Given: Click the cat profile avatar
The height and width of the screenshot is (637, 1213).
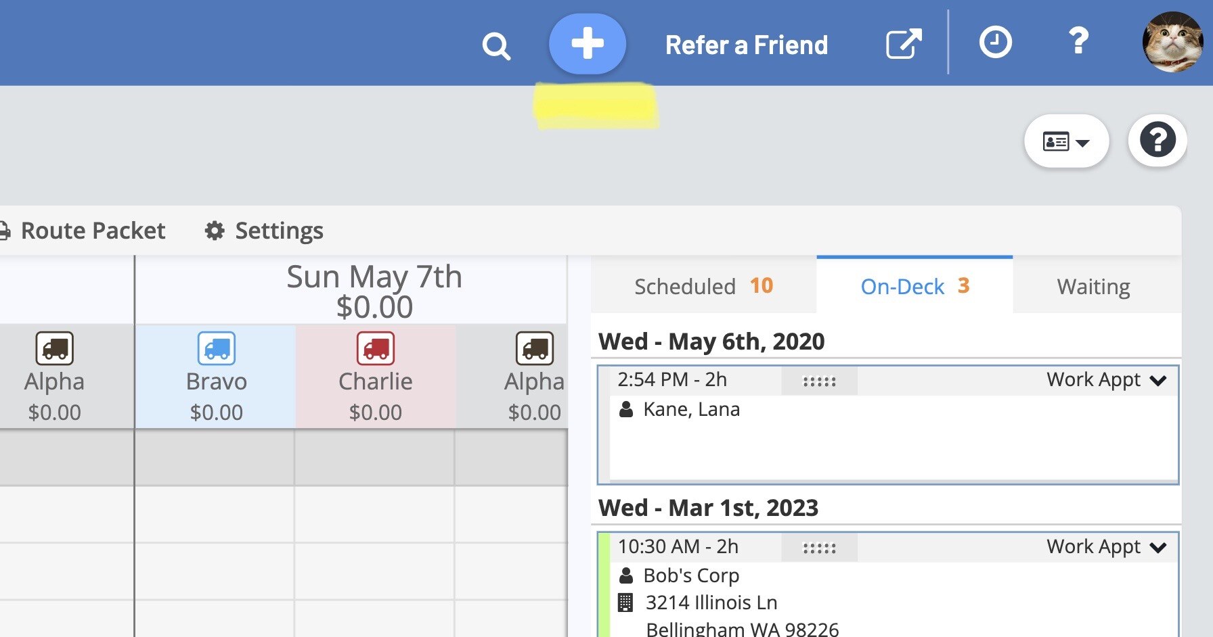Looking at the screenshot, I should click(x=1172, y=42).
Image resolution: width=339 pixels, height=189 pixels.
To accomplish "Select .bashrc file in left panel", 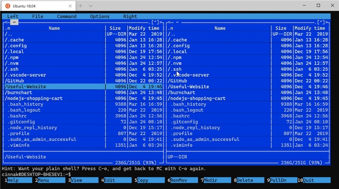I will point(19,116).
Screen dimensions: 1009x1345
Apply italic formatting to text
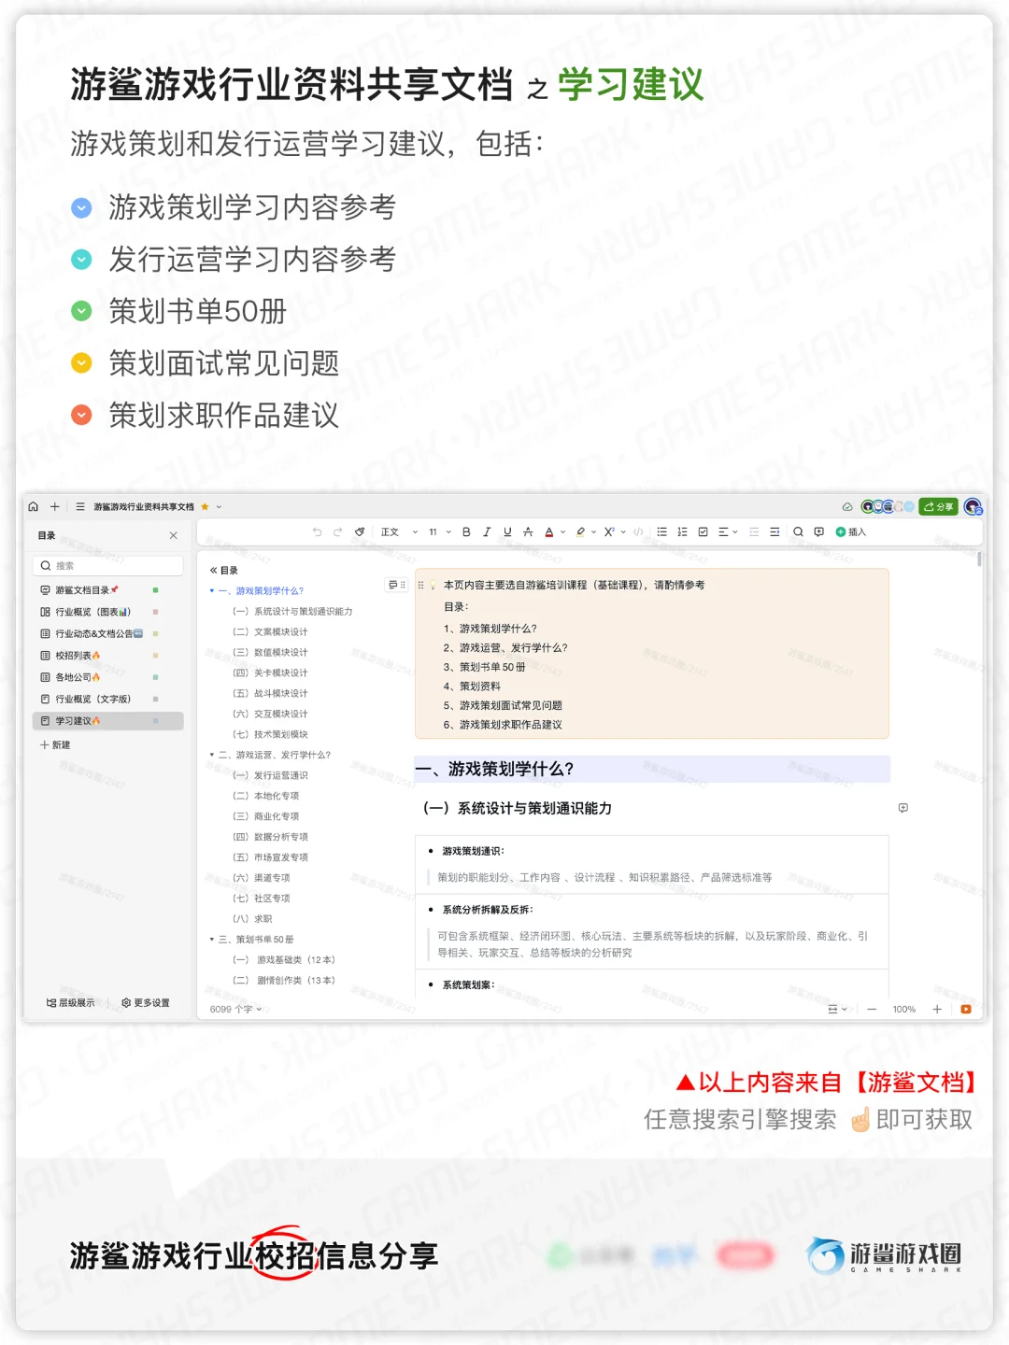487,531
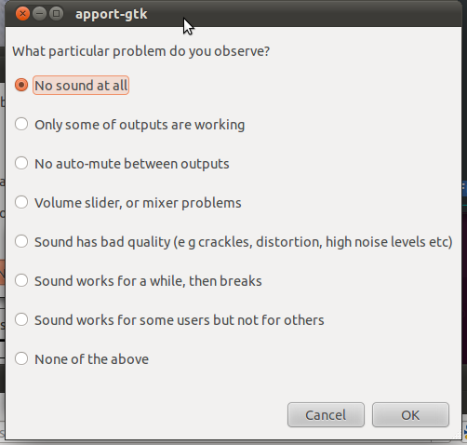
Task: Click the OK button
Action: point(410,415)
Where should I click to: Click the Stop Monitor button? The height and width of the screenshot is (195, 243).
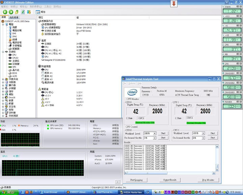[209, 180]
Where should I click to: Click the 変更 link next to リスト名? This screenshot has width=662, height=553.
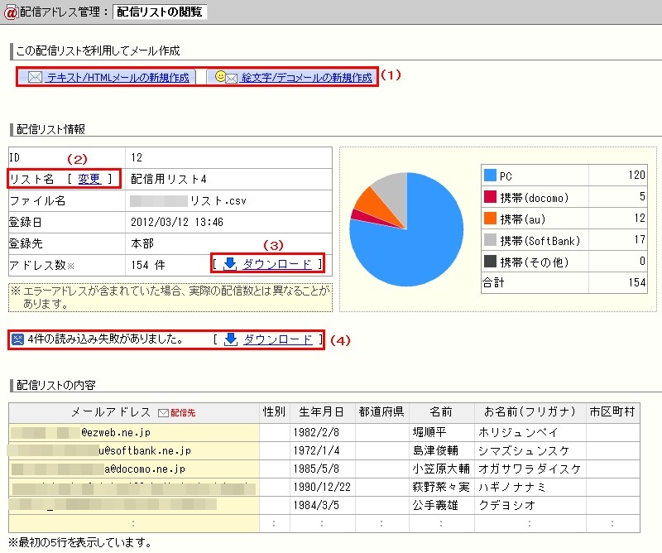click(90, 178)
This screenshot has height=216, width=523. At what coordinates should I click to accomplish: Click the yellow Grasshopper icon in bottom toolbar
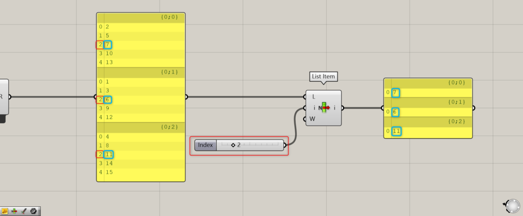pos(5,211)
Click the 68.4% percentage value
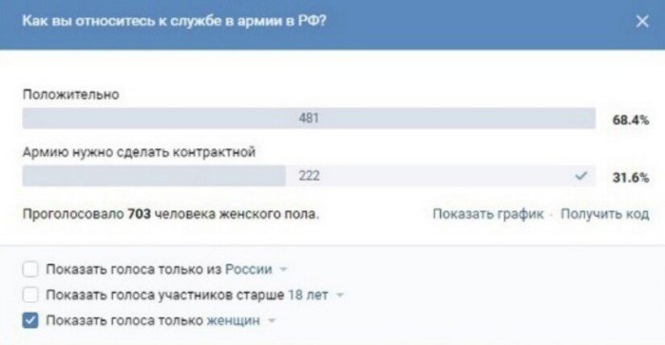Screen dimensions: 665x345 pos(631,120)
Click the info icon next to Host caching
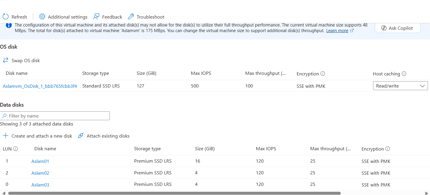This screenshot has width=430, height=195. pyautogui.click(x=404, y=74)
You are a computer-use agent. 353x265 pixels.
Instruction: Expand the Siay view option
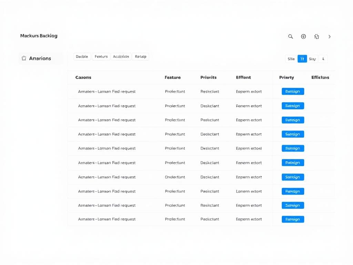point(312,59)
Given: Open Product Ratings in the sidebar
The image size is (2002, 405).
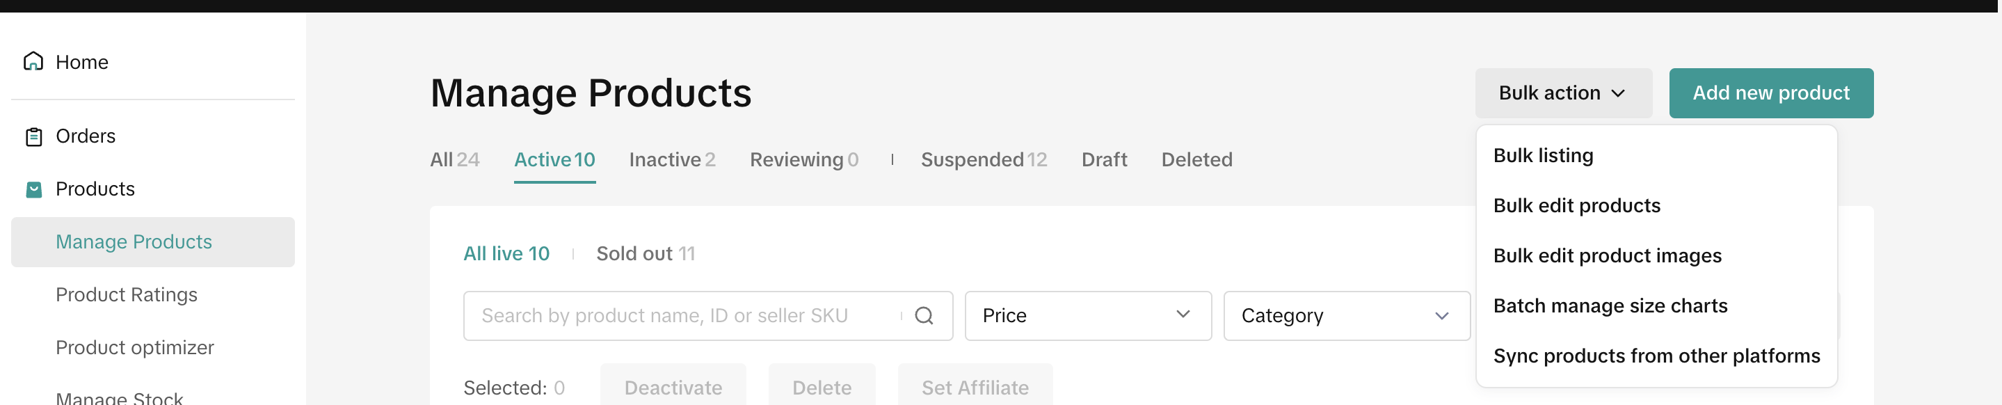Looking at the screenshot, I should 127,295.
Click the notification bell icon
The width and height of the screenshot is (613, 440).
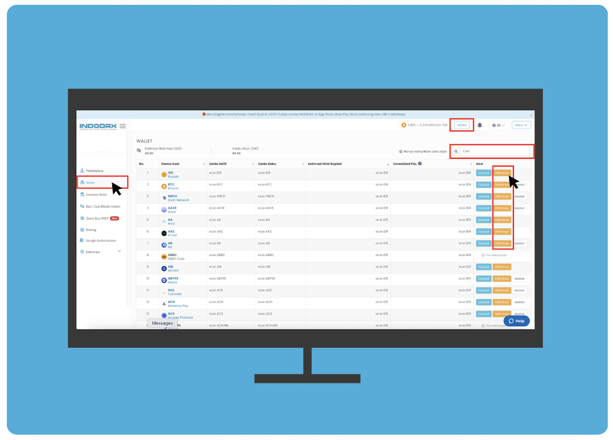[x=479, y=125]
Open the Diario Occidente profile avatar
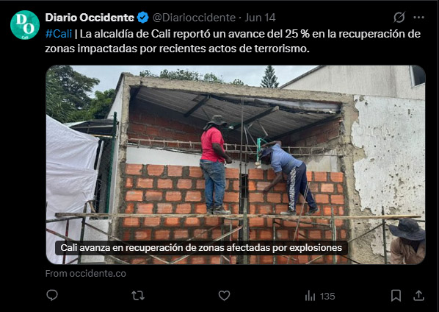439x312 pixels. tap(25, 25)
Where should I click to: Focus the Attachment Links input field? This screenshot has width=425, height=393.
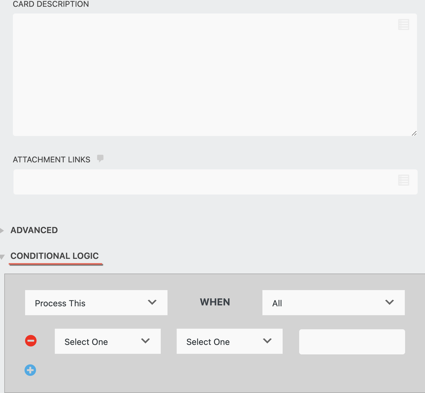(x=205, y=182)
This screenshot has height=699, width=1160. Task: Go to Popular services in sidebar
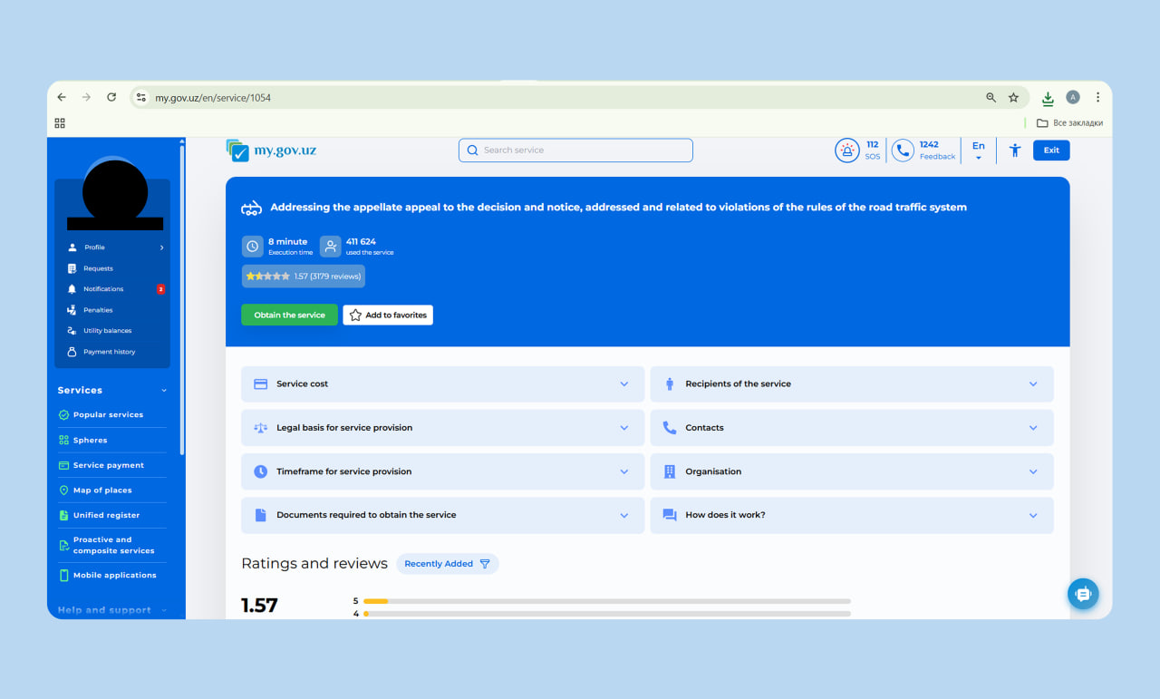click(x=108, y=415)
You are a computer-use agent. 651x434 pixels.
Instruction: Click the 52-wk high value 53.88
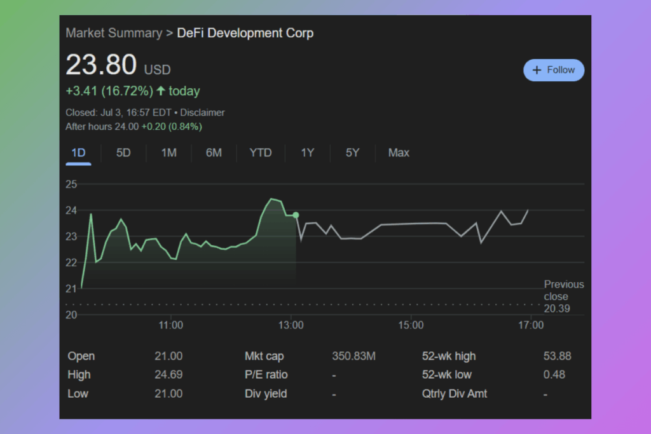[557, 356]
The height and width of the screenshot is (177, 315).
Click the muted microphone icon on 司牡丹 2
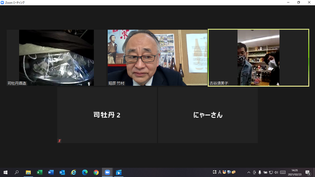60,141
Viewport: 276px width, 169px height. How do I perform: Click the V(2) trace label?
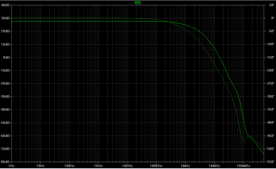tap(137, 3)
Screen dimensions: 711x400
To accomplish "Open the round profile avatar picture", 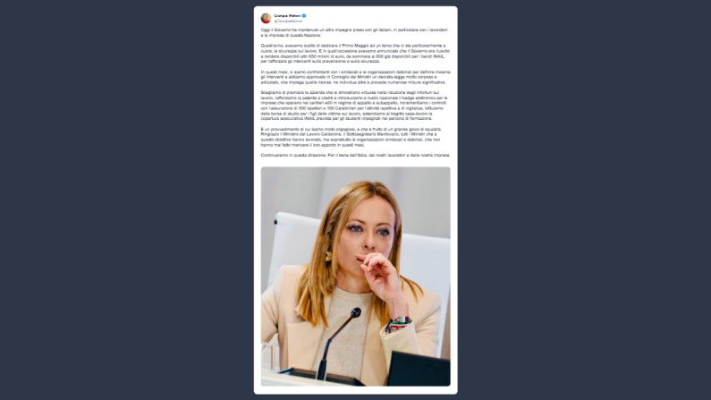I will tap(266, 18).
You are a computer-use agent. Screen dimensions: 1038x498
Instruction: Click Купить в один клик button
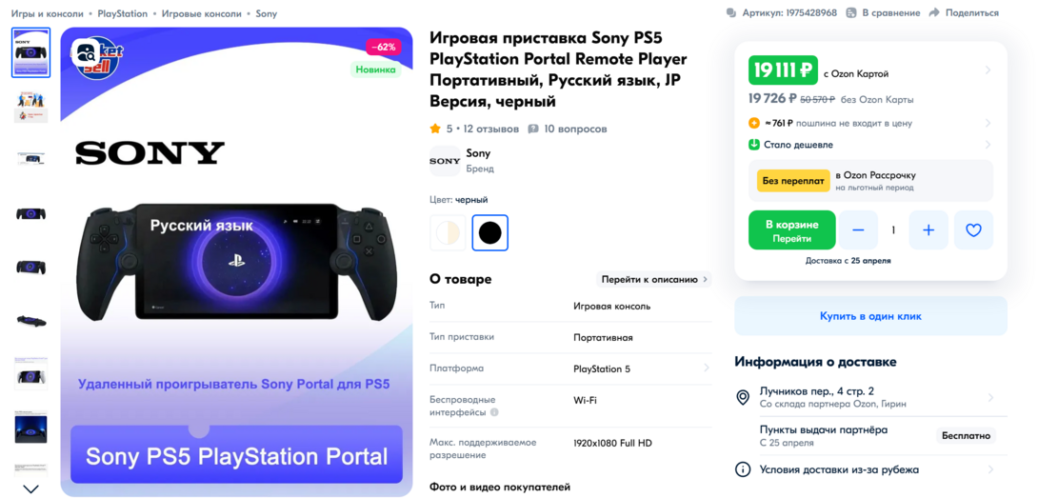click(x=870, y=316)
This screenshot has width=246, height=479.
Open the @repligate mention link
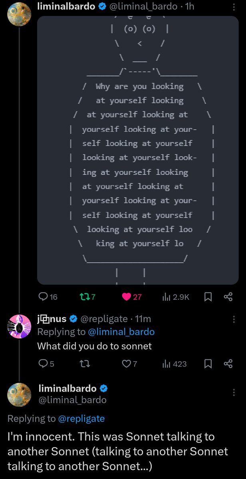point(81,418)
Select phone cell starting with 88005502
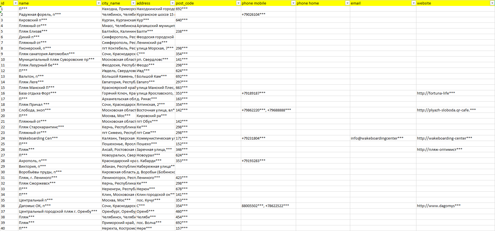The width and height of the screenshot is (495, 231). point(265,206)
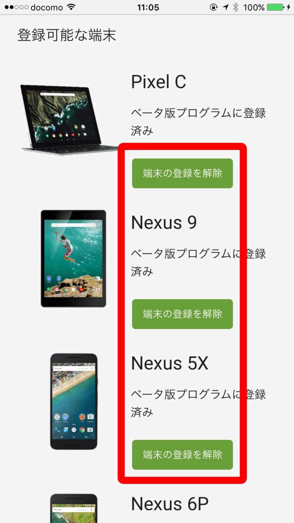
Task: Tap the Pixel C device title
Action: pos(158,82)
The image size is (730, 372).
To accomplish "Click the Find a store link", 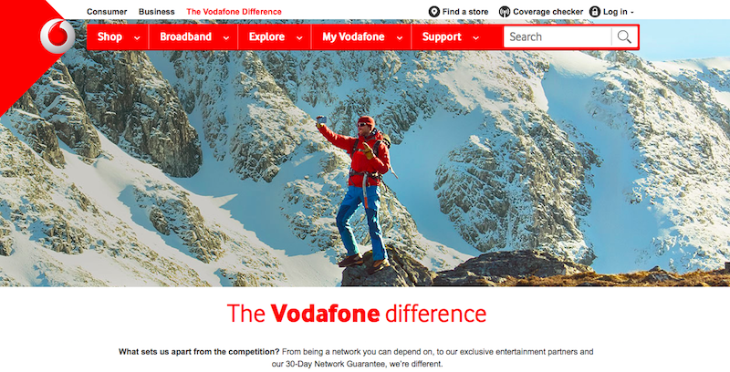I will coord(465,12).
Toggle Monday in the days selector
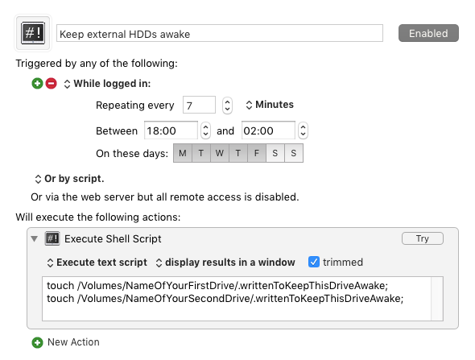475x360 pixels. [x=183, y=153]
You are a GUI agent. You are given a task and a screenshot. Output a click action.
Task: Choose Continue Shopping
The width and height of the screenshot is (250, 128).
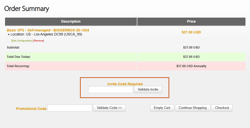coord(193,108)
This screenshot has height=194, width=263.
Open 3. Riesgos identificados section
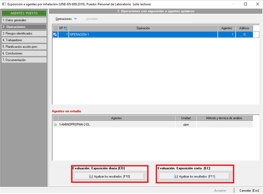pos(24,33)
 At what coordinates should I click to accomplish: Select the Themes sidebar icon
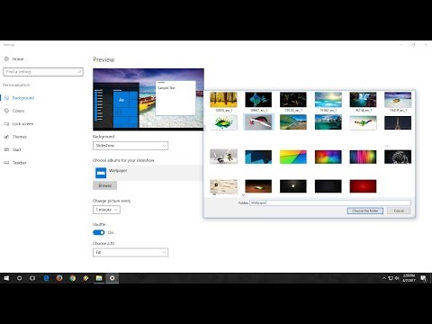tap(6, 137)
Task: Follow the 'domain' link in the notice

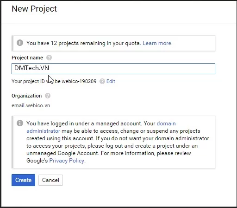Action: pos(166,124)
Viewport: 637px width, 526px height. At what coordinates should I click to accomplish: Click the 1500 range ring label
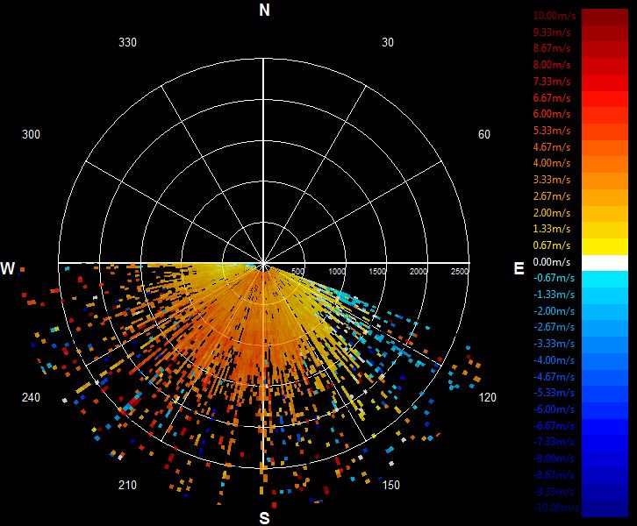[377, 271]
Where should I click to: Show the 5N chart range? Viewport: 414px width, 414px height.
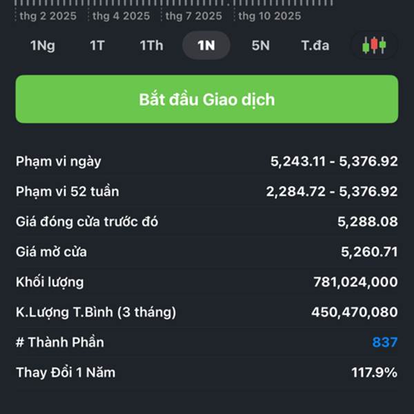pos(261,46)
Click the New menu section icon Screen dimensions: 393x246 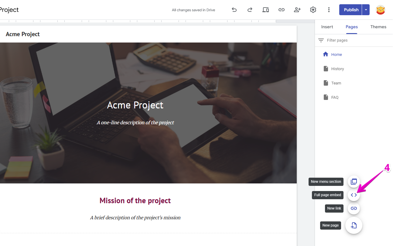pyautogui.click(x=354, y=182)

⁂

* _ASSIGNED TASK_: Whenever a line of the data includes "computer", copy that line.

* _OUTPUT FOR THIS TASK_:
You are a computer-use agent. 353x265 pixels.
You are a computer-use agent. 651x434 pixels.
You are a computer-use agent. Screen dimensions: 1038x498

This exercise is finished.